Is there a solution?

It’s hard to imagine that once soil loss begins that there’s a solution. For one, we cannot continue to maintain conventional growing practices without seeing the devastating results: nothing growing. We’re beyond mitigating the risks of climate change for the soil, we actively have to repair the damage that has been done.

It starts by leaving some land alone and allowing it to return to its native grasses, like in the Great Plains. Many conventional farmers who have noticed that their land is no longer viable to grow their crops are selling it or renting it for a fraction of the cost, which has opened up the opportunity for innovative folks to buy or rent it.

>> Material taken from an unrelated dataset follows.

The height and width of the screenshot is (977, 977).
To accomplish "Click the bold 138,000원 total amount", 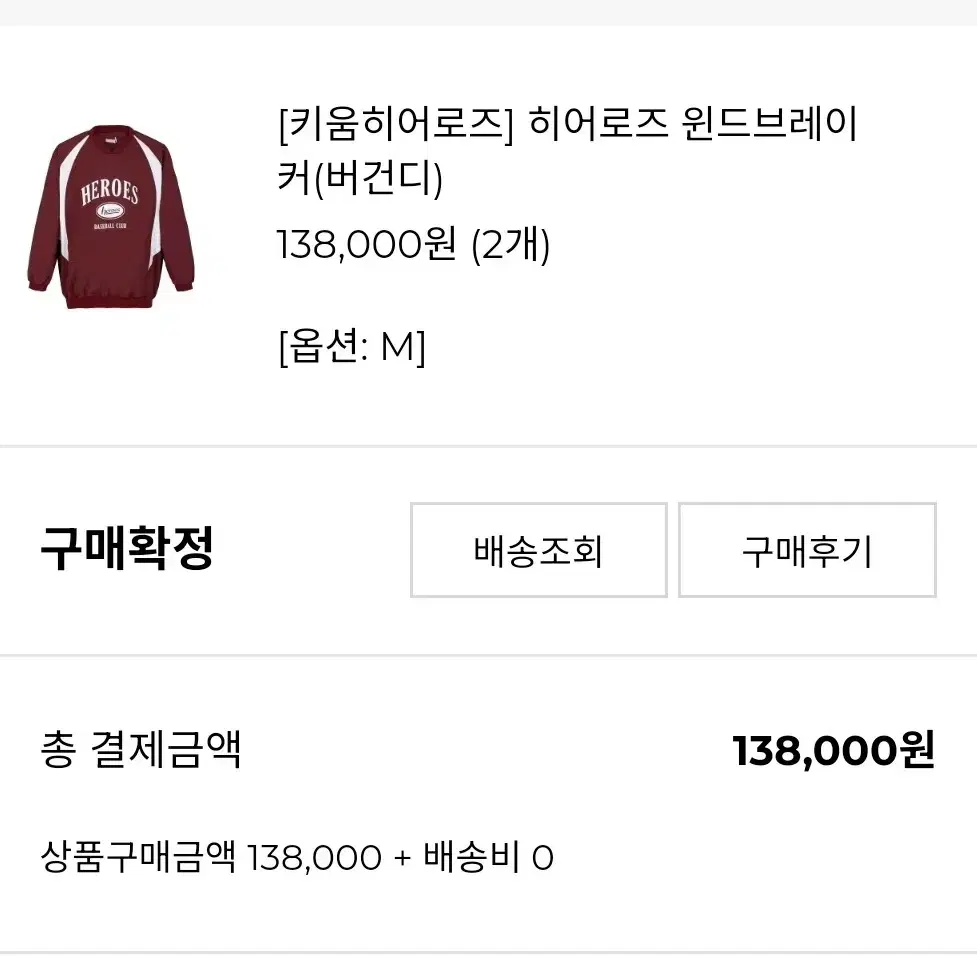I will click(x=834, y=750).
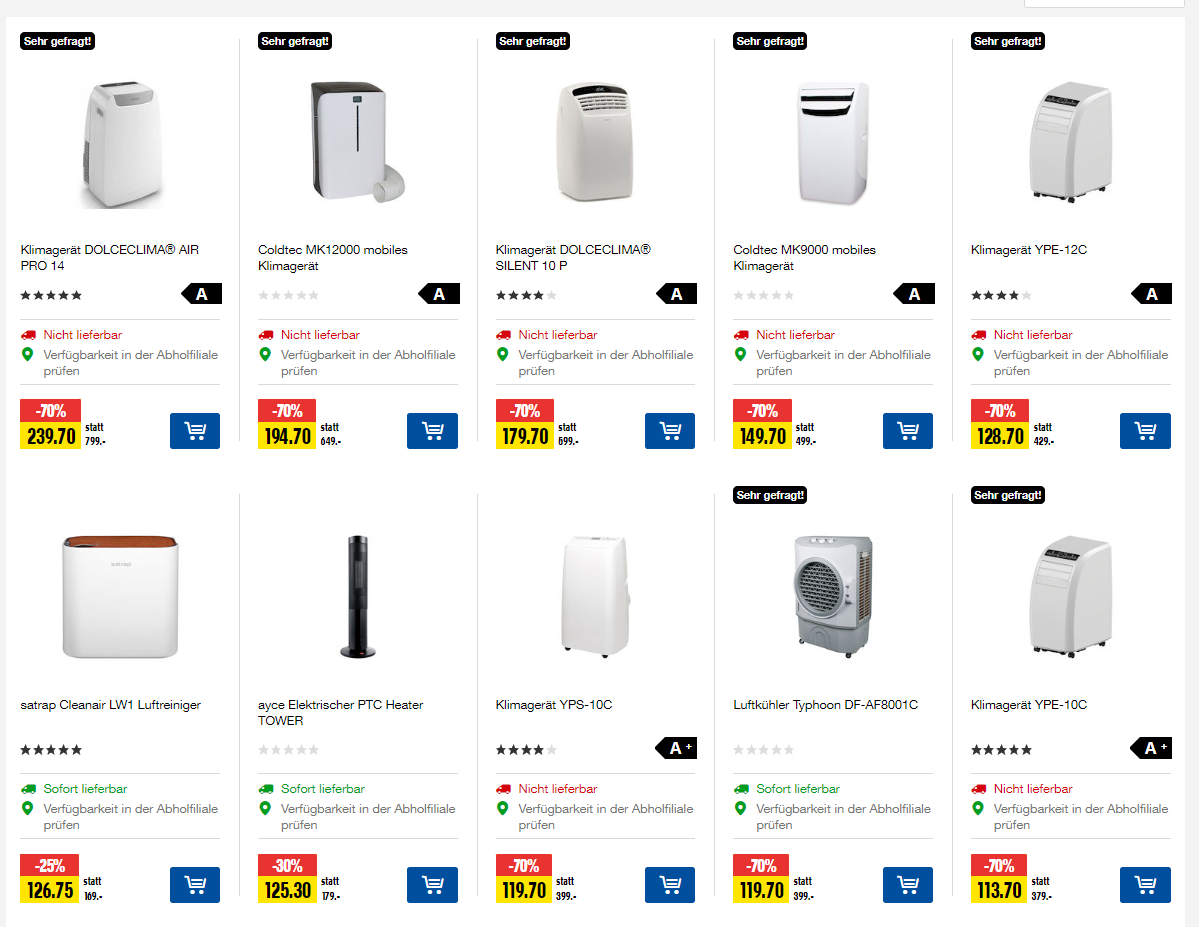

Those who do choose to continue farming or growing food have begun to think with climate change in mind, because if we implement resilience into farming (and with soil at the forefront), it’s absolutely possible to continue growing food for our warming climate and growing populations.

Soil can be repaired by leaving it alone to re-naturalize, or for farming by adding more organic matter into our soils and planting diverse crops to feed the soil life. By working with nature rather than against it, we can establish more sustainable and resilient soils that can withstand natural occurrences, help to store carbon from the atmosphere to mitigate further climate change, and even begin to rebuild history into our soils.